Millwall vs Leeds and the season's most unnecessary light show
The person who decided that the best way to warm up the crowd before Millwall vs Leeds United was with a light show should be made watch Millwall home matches in a Leeds shirt.
I do not consider myself to be a ‘proper football man’. I try to stay on top of changes and trends within the game, and where they’re not to the detriment of those involved, I’m open to change. I don’t want football to be preserved in aspic as it was when I was ten years old. But sometimes, they just really test your patience, don’t they?
Millwall vs Leeds United is more than just a ‘needle match’. It was never particularly common at matches themselves—the two clubs only played each other twelve times between 1920 and 2003—and really stemmed from the fact that these two clubs probably had the two worst sets of elements within their supporters during the halcyon days of hooliganism. It has taken on a meaning some way beyond merely the Bushwackers vs the Service Crew.
But oh, to have been a fly on the wall of the meeting at which it was decided that it would be in any way whatsoever a good idea to inflict a light show and—you guessed it—a booming rendition of Right Here Right Now before this of all matches should be sat down and made to learn, from scratch, the history of English football culture. Because to do something like this can only have come from anyone who’s ever set foot in a football ground in this country before, let alone The Den. Goodness only knows what Neil Harris thought of it all.
It is an experience like no other, the away end at The Den. It’s not completely unheard of these days for the lower tier of the stand to be open during matches, but for this particular match it definitely wasn’t. Getting off the train at South Bermondsey Station, you’re shepherded immediately onto a pathway which, upon completion, deposits you right by the turnstile. They don’t want anyone unfamiliar with the area getting lost, they really don’t.
Throughout the match, there will be people standing at the ends of the stand making ‘I’m going to slit your throat’ gestures while paying literally no attention to the match whatsoever. Considering how little actual throat-slitting goes on at Millwall matches (I mean, it never gets mentioned anywhere in dispatches, does it?), I can only assume this to be a local tradition akin to saluting a magpie and saying “Good morning, Mr Magpie”, should you see one. A bit odd, but ultimately harmless.
There even used to be an element of jeopardy to going home afterwards, since London Bridge Station also had a reputation for being a potential flashpoint area after matches. It’s certainly not as bad as it used to be, of course, nothing like it, but a trip to Millwall does remain one of English football’s more bracing experiences.
At least ahead of this match, Millwall saw fit to let the crowd know in advance so they could stay in the bar should they choose to. By the looks of it (and if you click only one link on this piece, make it this one - you won’t be disappointed), the vast majority decided to give it a swerve and stay in the stand instead, while those who didn’t made their feelings more than clear.

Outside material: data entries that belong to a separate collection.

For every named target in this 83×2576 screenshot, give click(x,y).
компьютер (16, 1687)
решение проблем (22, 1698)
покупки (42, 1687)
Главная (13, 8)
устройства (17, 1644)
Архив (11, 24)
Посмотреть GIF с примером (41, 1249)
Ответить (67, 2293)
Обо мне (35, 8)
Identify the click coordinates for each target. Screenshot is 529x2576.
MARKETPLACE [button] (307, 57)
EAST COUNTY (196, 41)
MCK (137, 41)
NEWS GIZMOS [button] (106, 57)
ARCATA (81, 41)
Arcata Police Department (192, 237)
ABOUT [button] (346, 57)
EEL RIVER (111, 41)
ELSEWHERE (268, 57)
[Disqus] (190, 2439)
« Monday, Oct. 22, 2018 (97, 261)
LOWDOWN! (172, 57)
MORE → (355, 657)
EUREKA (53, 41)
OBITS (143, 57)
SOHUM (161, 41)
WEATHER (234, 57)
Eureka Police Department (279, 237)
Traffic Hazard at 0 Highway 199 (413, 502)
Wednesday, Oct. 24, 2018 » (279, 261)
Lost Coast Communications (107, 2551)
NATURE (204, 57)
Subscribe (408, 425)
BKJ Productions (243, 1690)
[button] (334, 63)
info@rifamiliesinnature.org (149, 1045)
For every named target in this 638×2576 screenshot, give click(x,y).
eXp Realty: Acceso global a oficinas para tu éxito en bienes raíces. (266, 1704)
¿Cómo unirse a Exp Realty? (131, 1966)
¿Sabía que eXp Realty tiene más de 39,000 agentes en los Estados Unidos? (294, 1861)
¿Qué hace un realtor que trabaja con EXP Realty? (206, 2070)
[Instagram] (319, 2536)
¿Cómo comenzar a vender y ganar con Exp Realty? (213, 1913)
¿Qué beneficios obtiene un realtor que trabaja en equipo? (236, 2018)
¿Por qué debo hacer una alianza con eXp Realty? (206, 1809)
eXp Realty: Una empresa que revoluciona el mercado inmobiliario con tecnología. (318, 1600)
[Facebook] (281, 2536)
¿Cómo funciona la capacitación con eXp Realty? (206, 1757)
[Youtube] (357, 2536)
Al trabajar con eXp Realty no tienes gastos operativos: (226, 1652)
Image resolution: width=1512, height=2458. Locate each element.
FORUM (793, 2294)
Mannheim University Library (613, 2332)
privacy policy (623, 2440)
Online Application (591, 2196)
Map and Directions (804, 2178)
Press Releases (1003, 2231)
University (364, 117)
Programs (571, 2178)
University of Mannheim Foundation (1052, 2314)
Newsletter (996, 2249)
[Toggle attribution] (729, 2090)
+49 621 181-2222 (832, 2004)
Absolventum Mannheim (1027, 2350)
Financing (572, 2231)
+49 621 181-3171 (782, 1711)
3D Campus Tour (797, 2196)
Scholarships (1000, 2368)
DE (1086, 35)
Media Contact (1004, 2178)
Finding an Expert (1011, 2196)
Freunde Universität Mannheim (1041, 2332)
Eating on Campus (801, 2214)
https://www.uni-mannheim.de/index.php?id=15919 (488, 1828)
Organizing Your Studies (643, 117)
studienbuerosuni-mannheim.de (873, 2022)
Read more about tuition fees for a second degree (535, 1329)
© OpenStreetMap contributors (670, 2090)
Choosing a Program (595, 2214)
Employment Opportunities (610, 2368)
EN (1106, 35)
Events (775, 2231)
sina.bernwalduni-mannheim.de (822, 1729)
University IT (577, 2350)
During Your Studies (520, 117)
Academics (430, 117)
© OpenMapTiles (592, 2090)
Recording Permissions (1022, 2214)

Nights like this aren’t for light shows and phat beats. Nights like this are for a dull, sullen deadweight of atmosphere to hang over everything, for Let ‘em Come to be blaring out over a tinny PA, for the smell of sensationally bad food to waft in and out of your nostrils, and for young men in a uniform which has barely changed in the last 25-30 years—seriously, has any fashion ever changed as little over such a lengthy period of time as the football lad’s affinity to Stone Island jumpers?—to goad each other through barbed-wire topped fences. It comes with a jellied eels, a glass of beer, and a hint of menace. You want Fatboy Slim? Go stand on Brighton beach.
Yeah, I know how all this sounds, though I don’t really feel as though I’m being much of a fuddy-duddy, here. After all, Right Here Right Now is 25 years old this year, while light shows are straight out of the 1970s. And no, I don’t want to go back to the early 1980s, either. The grounds were death traps, matches were frequently violent in a way that would be considered almost unimaginable these days, racism was everywhere, and Liverpool won all the time.
Crowds were plummeting to a point that the gaps in the terraces where people used to stand but didn’t any more had become extremely obvious. The football was often extremely negative. If you weren’t a footy lad on the piss, it could be a miserable experience. That’s why crowds fell as low as they did in the first place. Everybody had a story of a kid whose dad just wouldn’t take them to the football, and it wasn’t really considered an unreasonable position.
But do football’s rough edges all have to be planed away? The crackle that hangs over a match like this is what makes it what it is. The Den was a bearpit last night once the ELO impersontions stopped and the actual football started, with an old fashioned explosion greeting Japhet Tanganga’s 40th minute opening goal, which turned out to be the only one of the night. By the final ten minutes, there was a wall of noise around three sides of the ground. And at the final whistle, Let ‘Em Come blared out over the PA system as the home supporters celebrated their win. Jellied eels and glasses of beer thoroughly well earned. And it was enough. Football doesn't always have to be An Event.
Nice piece, Ian. As a travelling QPR fan, I've always been simultaneously amused and impressed by the range and variety of hand gestures and abuse with which some home fans spend the entire game trying to goad their counterparts. Still like the Den though. It's a great atmosphere when they're in full voice. Excellent point on Stone Island too. Get the badge in.